Retype, exactly as written, every line from the one containing "Sort by Description column header" through the last line of the records below, both included; skip the pictures.
'''
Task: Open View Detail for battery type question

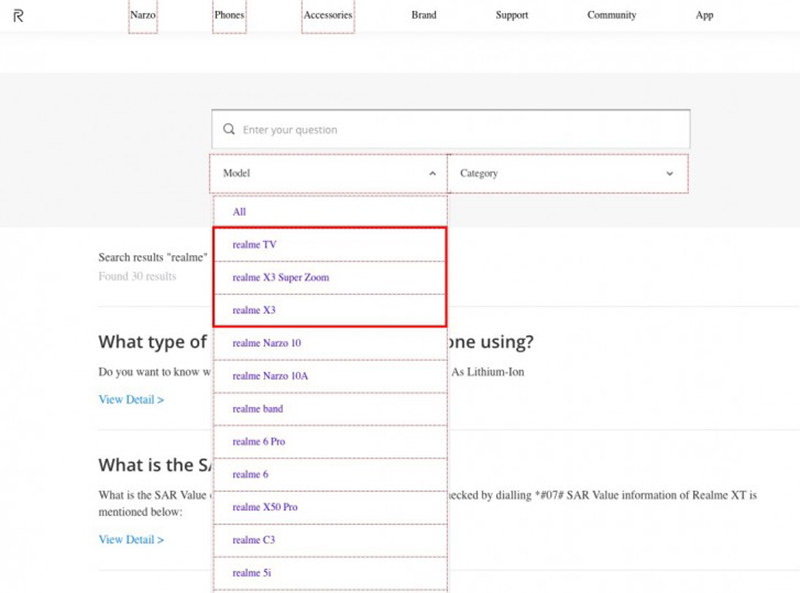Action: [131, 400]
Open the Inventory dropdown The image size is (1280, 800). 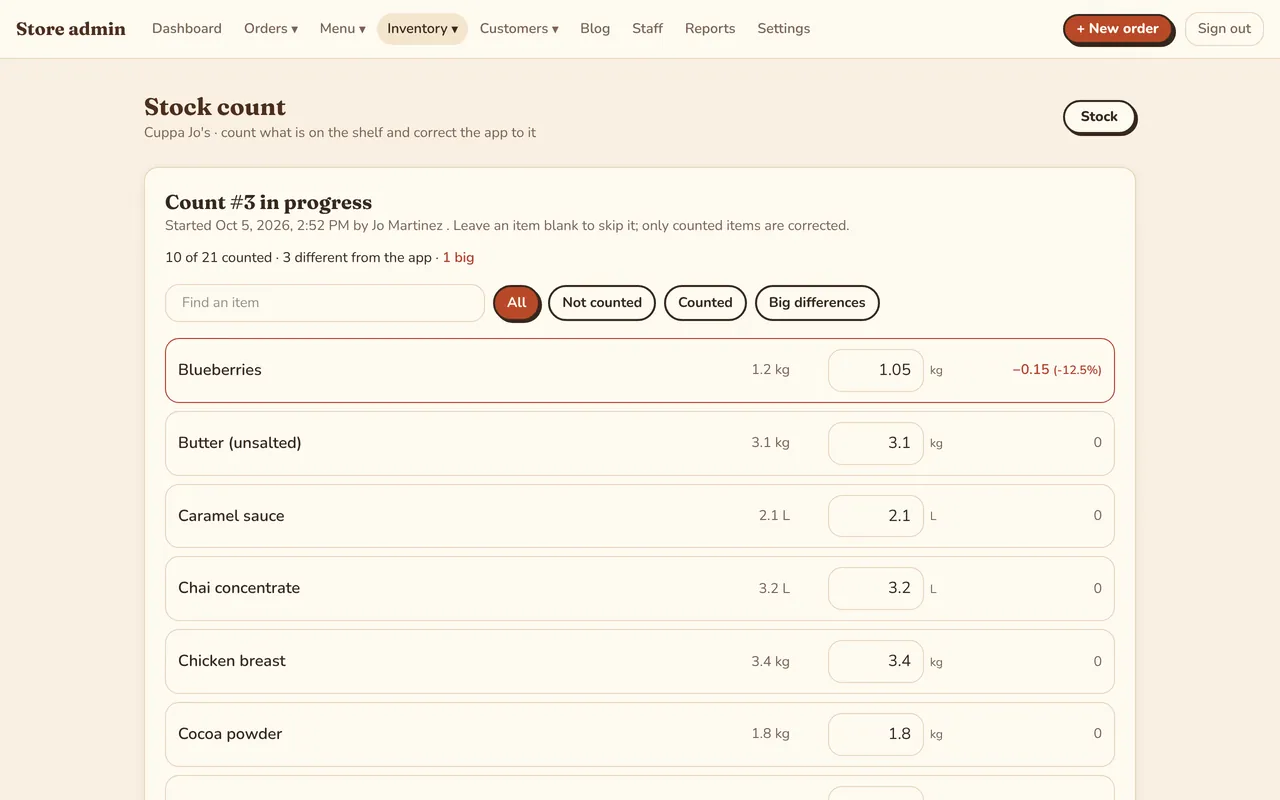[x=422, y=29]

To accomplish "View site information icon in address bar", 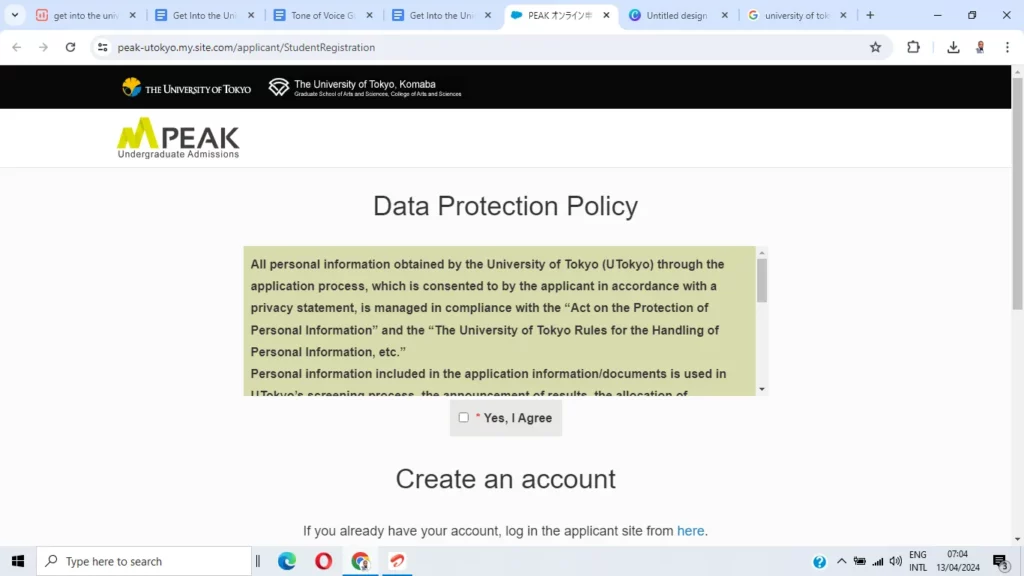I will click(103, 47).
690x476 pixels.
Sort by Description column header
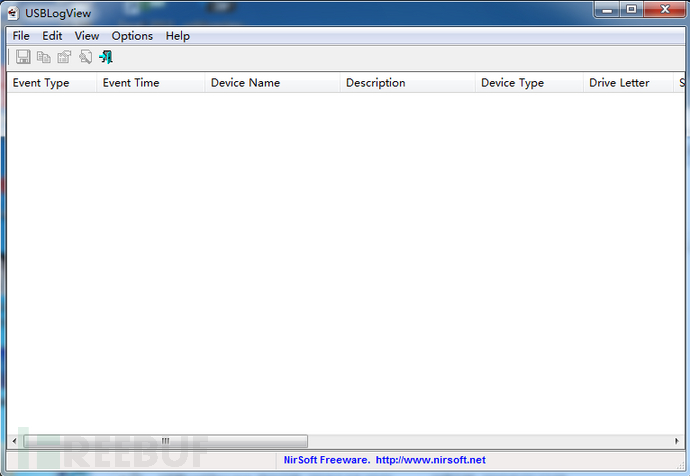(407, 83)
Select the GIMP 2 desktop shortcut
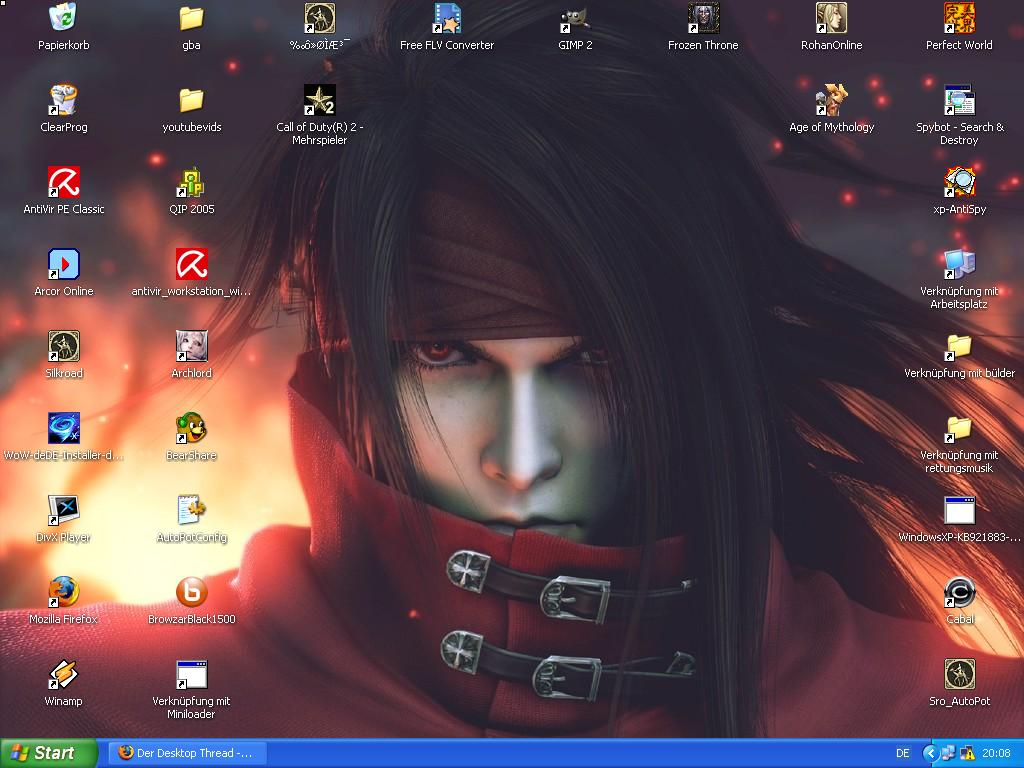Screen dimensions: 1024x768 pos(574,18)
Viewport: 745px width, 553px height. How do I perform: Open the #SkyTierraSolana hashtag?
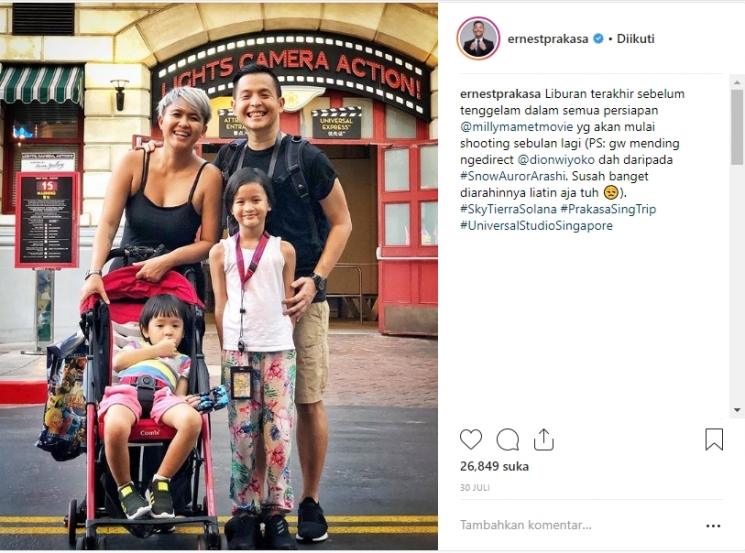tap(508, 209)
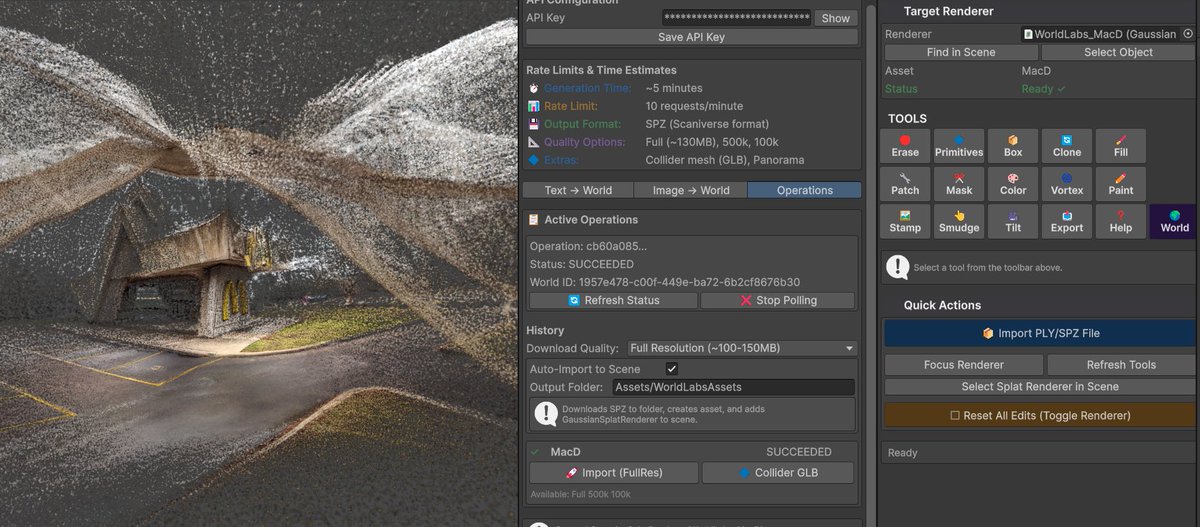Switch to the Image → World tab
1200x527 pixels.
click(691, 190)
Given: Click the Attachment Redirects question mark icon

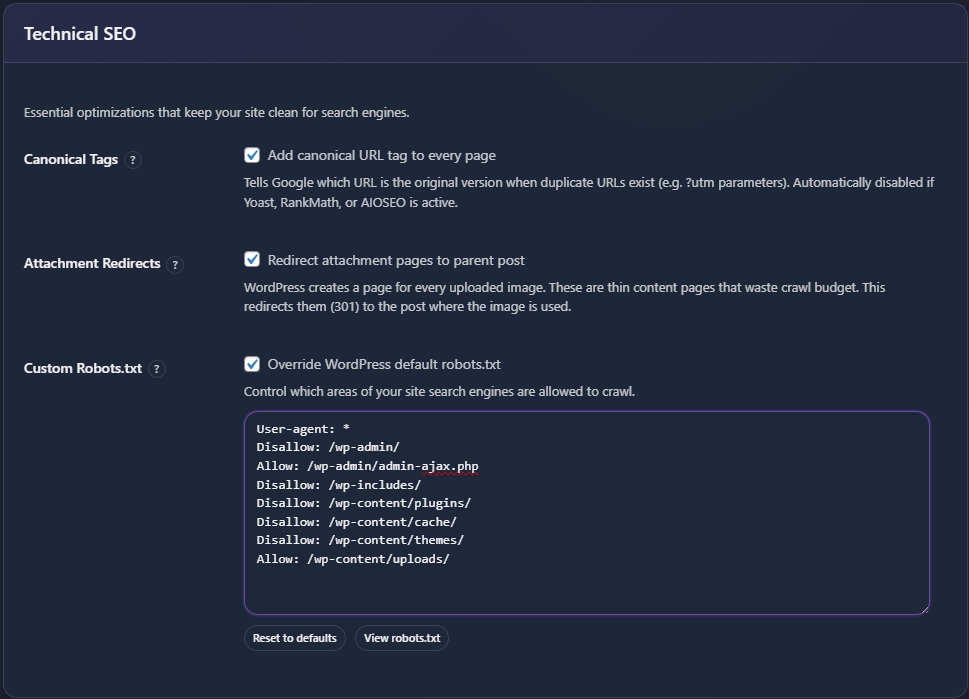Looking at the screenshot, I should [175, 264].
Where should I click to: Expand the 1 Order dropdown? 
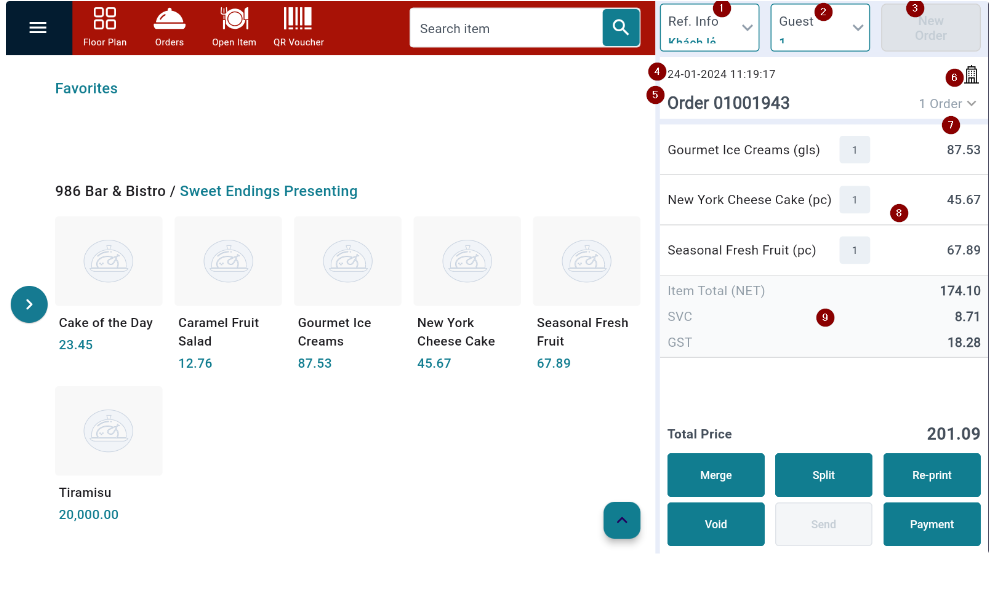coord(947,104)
'''
## ANSWER TO THE PROBLEM
Sort by Description column header
(407, 83)
Select the GIMP 2 desktop shortcut
Screen dimensions: 1024x768 pos(574,18)
Viewport: 745px width, 553px height. How do I perform: Open the #SkyTierraSolana hashtag?
tap(508, 209)
Switch to the Image → World tab
1200x527 pixels.
click(691, 190)
Given: Click the Attachment Redirects question mark icon

Looking at the screenshot, I should [175, 264].
Where should I click to: Expand the 1 Order dropdown? 
coord(947,104)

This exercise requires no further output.